From 2006 -t 2010, at least 148 female inmates were forcibly sterilized by doctors under contract with the California Department of Corrections and Rehabilitation, says a report from the Center for Investigative Reporting. Some 100 more women may have been subjected to the procedure as far back as the late 1990s.
Women who were housed at either the California Institution for Women in Corona or Valley State Prison for Women in Chowchilla (which is now a men’s prison) were signed up for the procedure while they were pregnant. Those who refused say they were repeatedly asked to undergo the surgery, a tubal ligation. One woman indeed says that she was asked while she was strapped to the surgical table for a C-section.
Prison Officials Say They Did Not Know Approval Was Required Before Performing Sterilizations
Because sterilization of inmates is banned under federal and state law if federal funds are used – on the basis that prisoners may feel pressured to undergo the procedure — California has used state funds.
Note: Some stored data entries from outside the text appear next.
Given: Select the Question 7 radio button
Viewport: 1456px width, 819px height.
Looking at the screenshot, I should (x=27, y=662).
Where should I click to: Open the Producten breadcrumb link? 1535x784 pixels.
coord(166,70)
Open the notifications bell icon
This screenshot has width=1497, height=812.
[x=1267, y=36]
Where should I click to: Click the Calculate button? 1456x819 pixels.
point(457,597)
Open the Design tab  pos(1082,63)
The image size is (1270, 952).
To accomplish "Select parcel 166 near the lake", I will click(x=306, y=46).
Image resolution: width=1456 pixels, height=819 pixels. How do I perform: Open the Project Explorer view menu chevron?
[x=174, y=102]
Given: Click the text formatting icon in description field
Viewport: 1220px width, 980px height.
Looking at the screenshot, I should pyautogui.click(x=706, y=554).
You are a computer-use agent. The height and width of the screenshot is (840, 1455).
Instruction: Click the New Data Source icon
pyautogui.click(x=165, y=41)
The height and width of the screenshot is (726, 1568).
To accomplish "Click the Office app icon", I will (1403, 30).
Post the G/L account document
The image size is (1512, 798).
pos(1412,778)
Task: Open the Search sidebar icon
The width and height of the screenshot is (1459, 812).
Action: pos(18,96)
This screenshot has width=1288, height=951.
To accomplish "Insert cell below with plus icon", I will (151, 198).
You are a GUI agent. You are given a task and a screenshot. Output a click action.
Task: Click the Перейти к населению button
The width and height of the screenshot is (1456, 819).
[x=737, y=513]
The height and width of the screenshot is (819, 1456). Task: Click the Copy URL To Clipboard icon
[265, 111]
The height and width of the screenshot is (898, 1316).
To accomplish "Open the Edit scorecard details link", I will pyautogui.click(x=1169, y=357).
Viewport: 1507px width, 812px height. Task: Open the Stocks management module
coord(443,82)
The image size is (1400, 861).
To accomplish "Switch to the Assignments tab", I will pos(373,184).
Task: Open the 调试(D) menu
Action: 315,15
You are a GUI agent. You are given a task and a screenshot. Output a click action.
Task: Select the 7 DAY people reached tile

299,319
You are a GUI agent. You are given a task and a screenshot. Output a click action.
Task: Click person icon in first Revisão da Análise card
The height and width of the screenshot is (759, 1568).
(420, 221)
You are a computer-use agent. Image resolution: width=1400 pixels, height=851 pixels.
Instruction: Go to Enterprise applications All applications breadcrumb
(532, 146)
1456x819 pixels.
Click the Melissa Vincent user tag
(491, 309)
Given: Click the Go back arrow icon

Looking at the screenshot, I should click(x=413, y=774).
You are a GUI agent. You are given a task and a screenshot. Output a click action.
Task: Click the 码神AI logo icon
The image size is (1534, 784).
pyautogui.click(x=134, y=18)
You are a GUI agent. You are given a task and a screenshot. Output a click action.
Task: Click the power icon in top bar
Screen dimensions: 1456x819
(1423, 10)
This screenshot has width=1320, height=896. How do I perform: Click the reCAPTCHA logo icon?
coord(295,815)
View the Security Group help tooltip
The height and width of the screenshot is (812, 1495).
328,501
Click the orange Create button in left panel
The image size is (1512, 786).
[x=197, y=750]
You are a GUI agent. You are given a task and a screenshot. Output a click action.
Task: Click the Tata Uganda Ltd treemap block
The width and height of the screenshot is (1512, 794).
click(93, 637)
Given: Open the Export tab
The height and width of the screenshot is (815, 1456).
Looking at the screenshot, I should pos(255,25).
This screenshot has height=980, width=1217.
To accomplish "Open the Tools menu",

Since 1994, approval by top medical officials in Sacramento has been necessary before the operation is carried out.
But Dr. Ricki Barnett, who tracks medical services and costs for the California Prison Health Care Receivership Corp., says that the state’s Health Care Review Committee has not received any such requests for approval since she joined the agency in 2008.
In 2008, an Oakland-based prisoner rights group, Justice Now, filed a public records request and contacted the office of state Sen. Carol Liu, who was the chairwoman of the Select Committee on Women and Children in the Criminal Justice System. Barnett was then asked to research the matter in 2010. When she met with health administrators from the two prisons, doctors, nurses and contracting physicians, she learned that not a single one of the doctors was aware they had to have the state’s permission before performing the sterilizations.
“Everybody was operating on the fact that this was a perfectly reasonable thing to do,” Barnett says.
Were Prisoners Intimidated Into Undergoing Sterilization?
The reasons that doctors and prison officials give to justify the sterilizations reveals deeply discriminatory attitudes. Former inmates including Crystal Nguyen, who worked in Valley State Prison’s infirmary during 2007 when she was incarcerated there, says that she “often overheard medical staff asking inmates who had served multiple prison terms to agree to be sterilized.”
Dr. James Heinrich, who was the prison’s OB-GYN and is now one of its contract physicians, denies pressuring anyone and says that the $147,460 he was paid for each operation was minimal. “Over a 10-year period, that isn’t a huge amount of money, compared to what you save in welfare paying for these unwanted children – as they procreated more,” he comments.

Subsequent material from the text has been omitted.